C. B. : je n’ai pas du tout la même conception de la révolte de Cronstadt que les bolcheviks, Lénine, Trotsky, Staline ou qui que ce soit d’autre. Je l’ai toujours considérée comme le précurseur de la révolution prolétarienne en Russie (11).

R. D. : comment vous situez-vous par rapport aux troskystes et aux anarchistes ? Vois-tu des points communs et des points de divergence ?

C. B. : ni oui, ni non. On peut définir le trotskysme comme du léninisme, et le stalinisme comme une variété de léninisme. Tous deux se fondent sur une interprétation erronée de Marx résultant des rapports sociaux en Russie.

C’est bien sûr différent avec l’anarchisme, quoiqu’il se trompe aussi sur Marx à de nombreux égards. En outre, sa méthode de travail est très éloignée de la mienne. Je suis cependant d’accord avec l’anarchisme lorsqu’il se dresse contre tout pouvoir d’Etat, qu’il se dise bourgeois ou prolétarien.

R. D. : comment se situent les communistes de conseils par rapport aux partis et aux élections ?

C. B. : les partis sont le fruit des révolutions bourgeoises et sont indispensables au capitalisme. Je ne participe jamais à une élection dans la société capitaliste. Les seules élections auxquelles je pourrais participer, seraient celles pour les conseils ouvriers.

R. D. : les communistes de conseils considèrent la révolution d’octobre 1917 en Russie comme une « révolution bourgeoise ». Donne-nous, s’il-te-plaît, quelques explications.

C. B. : la Russie était dans les années 1920 un pays où le servage, c’est vrai, n’existait plus et qui possédait certaines industries, mais ce pays n’en conservait pas moins dans l’ensemble les stigmates de la féodalité. Le tsar, l’église et la noblesse étaient au pouvoir, l’agriculture était la branche principale de la production, et la plus grande partie de la population appartenait à la paysannerie.

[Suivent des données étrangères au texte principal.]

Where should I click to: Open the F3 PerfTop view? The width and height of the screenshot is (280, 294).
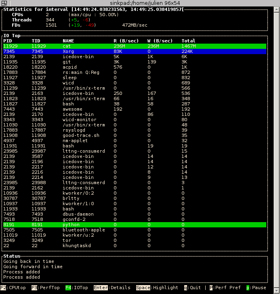point(45,288)
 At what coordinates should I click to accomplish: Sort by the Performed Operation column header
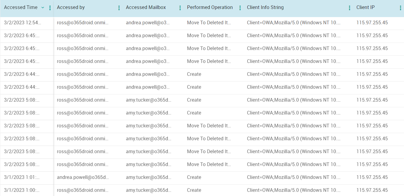coord(210,7)
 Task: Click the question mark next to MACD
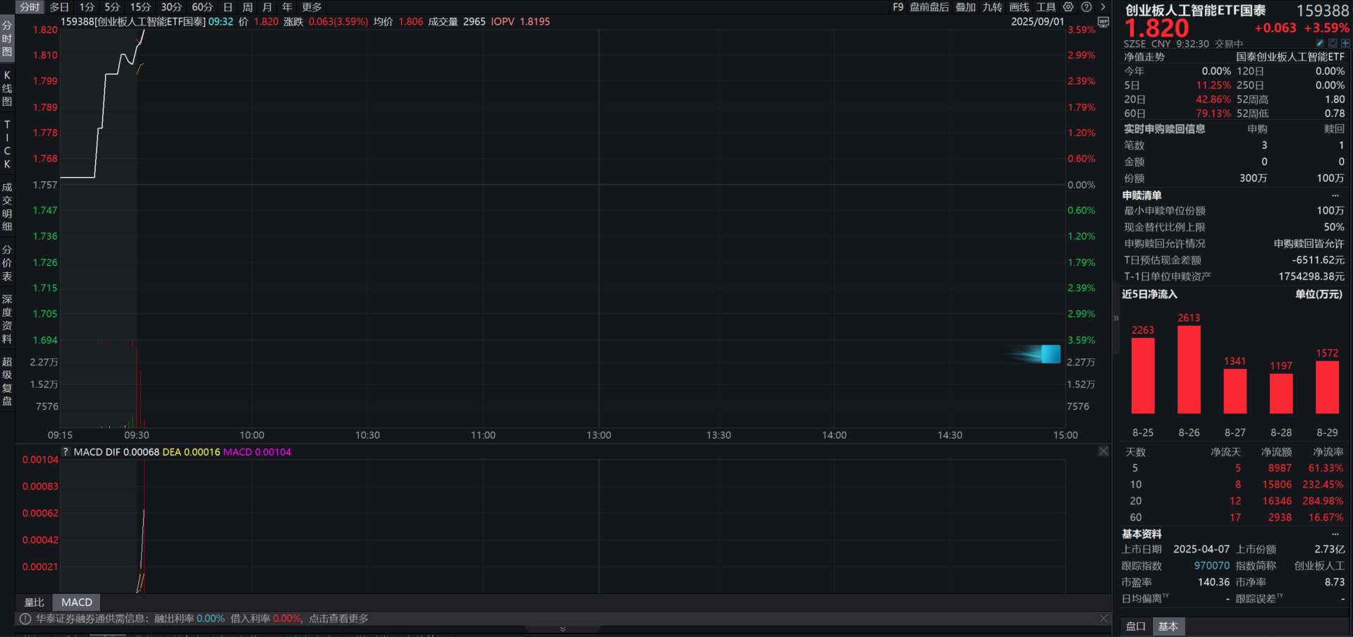tap(66, 452)
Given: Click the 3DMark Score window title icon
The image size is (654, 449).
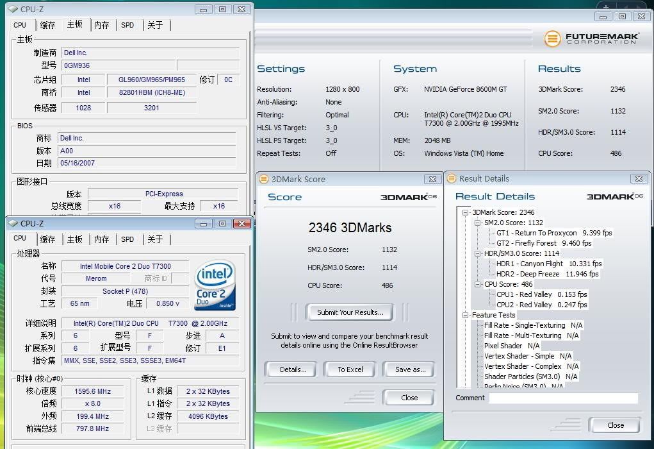Looking at the screenshot, I should [263, 180].
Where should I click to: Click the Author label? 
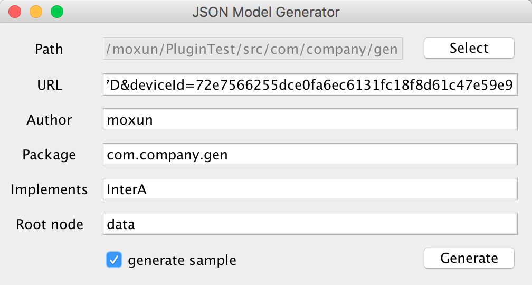49,120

Si tant est qu’il y eût une bourgeoisie, elle n’était en rien comparable à celle qu’il y avait en France au XVIIIe siècle, pénétrée de son importance et consciente d’elle-même. La tâche de la révolution, qui montait depuis le début du XXe siècle en Russie, était de mettre fin au tsarisme, de briser le pouvoir de l’église et de la noblesse. Il fallait pour cela inévitablement développer de nouveaux rapports de production. La révolution russe devait donc accomplir les mêmes tâches que la révolution française en son temps, mais dans des circonstances qui n’étaient pas tout à fait les mêmes.

Considérant ce qui était à faire en Russie, on peut donc parler d’une révolution bourgeoise, qui cependant, par suite de la faiblesse de la bourgeoisie russe, fut une révolution où les tâches historiques de la bourgeoisie ont dû être accomplies par une autre classe.

Personne ne l’avait mieux prédit que Lénine au début du XXe siècle. On peut lire dans un de ses premiers textes : « La révolution à venir sera une révolution bourgeoise, mais une révolution bourgeoise sans bourgeoisie (12). »

La révolution bourgeoise russe offre plusieurs points de comparaison avec la révolution française du XVIIIe siècle. En France, le matérialisme de l’époque avait servi d’arme dans la lutte contre la religion, parce que celle-ci constituait la base de la puissance de l’église. Il en fut de même en Russie. Et ce matérialisme avec lequel on a combattu la religion en Russie, que Lénine tenait pour le matérialisme historique, était tout simplement le matérialisme français du XVIIIe siècle. Pannekoek l’a magistralement démontré en 1938 (13).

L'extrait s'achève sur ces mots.